Num dos ensaios, a Áurea me disse que, certa vez, pegou emprestado o pó de arroz da Jovelina Pérola Negra (1944-1998). Essas mulheres detêm um conhecimento histórico sobre a nossa Cultura, sobre a História do Rio de Janeiro, e precisam ser reverenciadas por isso. A Áurea foi indicada recentemente ao Grammy e é importante que isso aconteça, ainda que tardiamente. O reconhecimento delas é importante também como uma resposta a essa questão do etarismo. No meio musical, há essa mentalidade de que se a cantora não fizer sucesso até os 40 anos, a carreira dela acabou. Isso é muito perverso, e essas mulheres mostram que a perseverança é importantíssima numa carreira musical. Elas merecem todo o reconhecimento que estão tendo.

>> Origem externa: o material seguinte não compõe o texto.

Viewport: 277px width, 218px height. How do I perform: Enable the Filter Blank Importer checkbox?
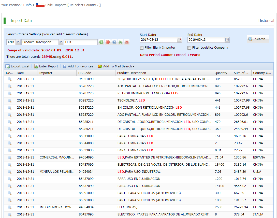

Você homenageia Beth Carvalho, madrinha de muitos compositores e artistas. Vocês chegaram a ficar próximas? Ela chegou a te dar algum conselho?

A Beth tem uma importância valiosa na música brasileira. Ela era uma militante ferrenha do samba. Ela sabia como funcionava esse mercado, o quão competitivo ele é, a questão da importância dos hits, tudo isso ela conhecia bem. Ela era mais do que uma cantora; uma pesquisadora da música, uma mulher à frente do seu tempo. Nas primeiras vezes em que nos encontramos, ela me dizia assim: “você tem que ir com tudo para o samba”. Ela me dava esse aval e isso era carinhoso da parte dela. Recentemente, nos encontramos na Mangueira e falamos sobre fazermos algo juntas, mas a saúde dela já estava debilitada e isso não foi possível.

Você surgiu num programa de TV. Acha que atrações como o “The Voice” cumprem uma função que vai além do entretenimento?

Na época do “Fama”, ouvi do (Luís) Gleiser, que foi meu diretor, a frase: “Isso aqui é um programa de TV. É esse o papel dele”. Um programa de TV cumpre uma determinada função e, se a carreira do artista vai acontecer ou não, isso vai depender do que vier depois. As redes sociais estavam na pré-história quando comecei, a gente tinha o Orkut e olhe lá, e hoje têm uma força que não tinham. A força que tem hoje um Big Brother é enorme. Você passa por lá e vê, de uma hora para outra, um aumento de 30 mil seguidores nas suas redes sociais. Hoje, as redes são uma ferramenta que pode ajudar a alavancar uma carreira. A TV pode ajudar, mas existe o depois. E o resto é contigo.

E o que você tem ouvido de interessante na música?

Gostei muito do disco de estreia da Marina Sena (“De primeira”). Acho o trabalho dela genial. No mais, tenho ouvido as coisas de sempre: muito Moacir Santos, Bethânia, Simone e andei ouvindo muito a Alcione também. A Alcione tem uma trajetória espetacular na música. Já que falamos da Áurea, é importante a gente se conectar a essas artistas que representam muito da nossa brasilidade.

Por falar em brasilidade, você acha que, fazendo jus a um disco seu,  o Brasil pode voltar a ter dias de alegria mais belos do que estranhos?

Espero que sim. É importante tirar esse autoritarismo para termos o começo de um novo caminho. Essa mudança vai significar muito trabalho pela frente. A gente vive no Brasil uma crise generalizada em que a burrice dita as regras. Precisamos voltar àquele lugar da tolerância. E isso implica em gestos como o de parar de botar veneno na própria comida. A gente precisa respeitar os povos originários das florestas e resgatar uma consciência ambiental que começamos a ter e que foi perdida. Tudo isso vai levar tempo e vai exigir muita sabedoria.